Dataset entries
<<<<

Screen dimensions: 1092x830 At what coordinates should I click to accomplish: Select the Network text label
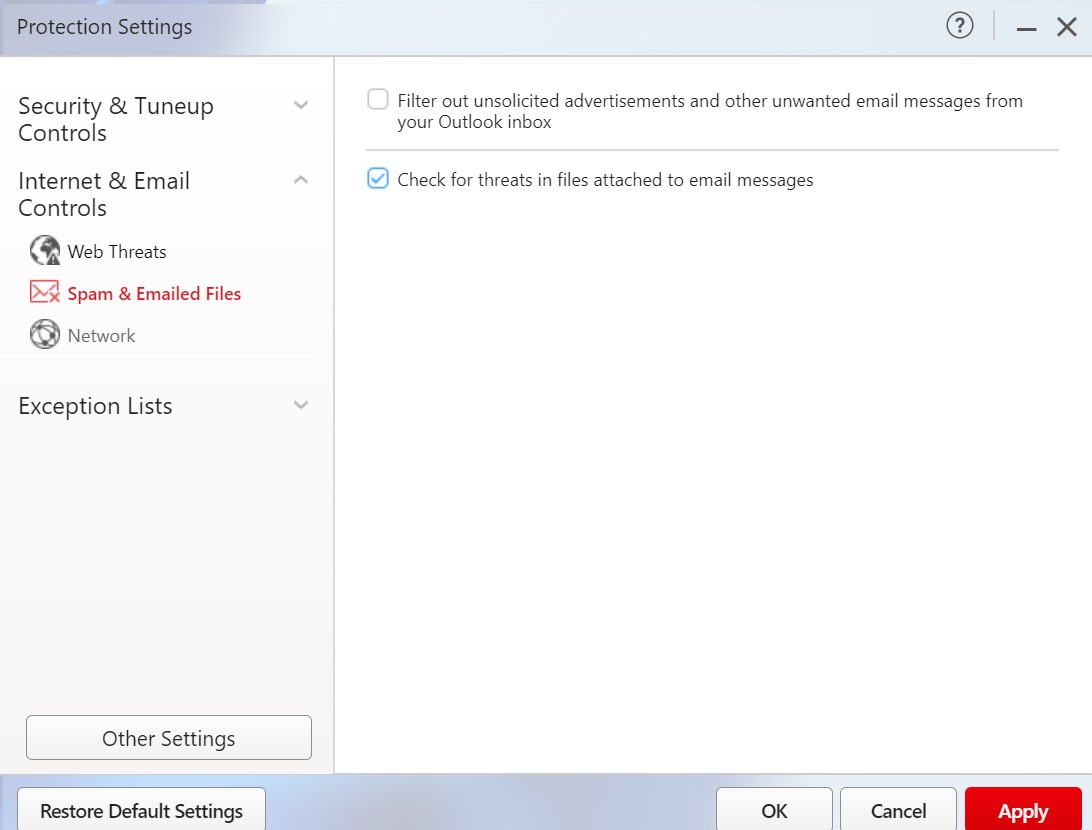101,336
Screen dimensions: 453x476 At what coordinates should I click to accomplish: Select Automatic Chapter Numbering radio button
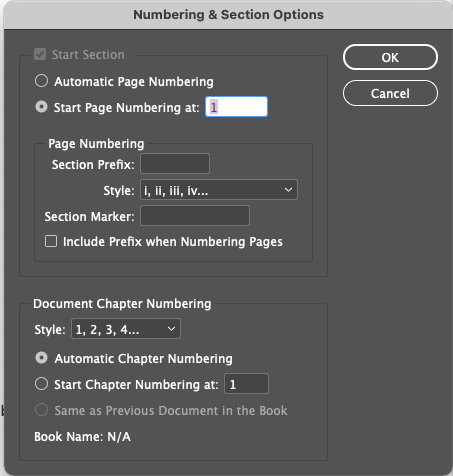42,358
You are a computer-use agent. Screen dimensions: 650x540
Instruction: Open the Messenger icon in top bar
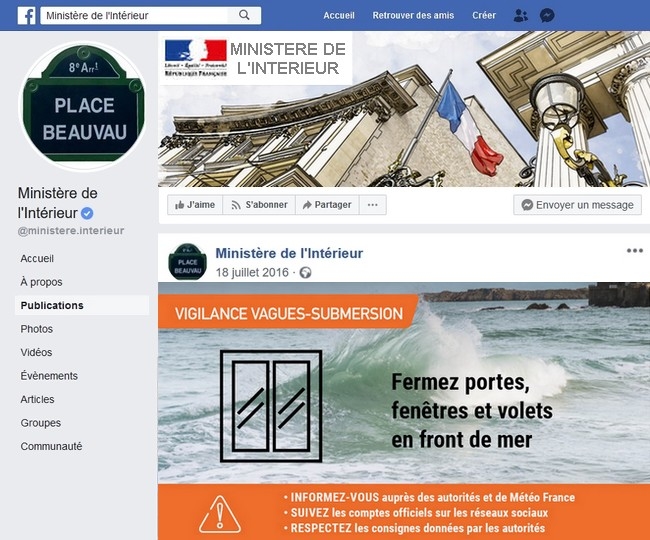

>>>>

_Exercise prompt:_ Restate each of the entries above word for word and skip every image.

_Exercise output:_
Screen dimensions: 1092x830 At what coordinates should I click to accomplish: Select the Network text label
101,336
Screen dimensions: 453x476 At what coordinates should I click to accomplish: Select Automatic Chapter Numbering radio button
42,358
You are a computer-use agent. Screen dimensions: 650x540
Instruction: Open the Messenger icon in top bar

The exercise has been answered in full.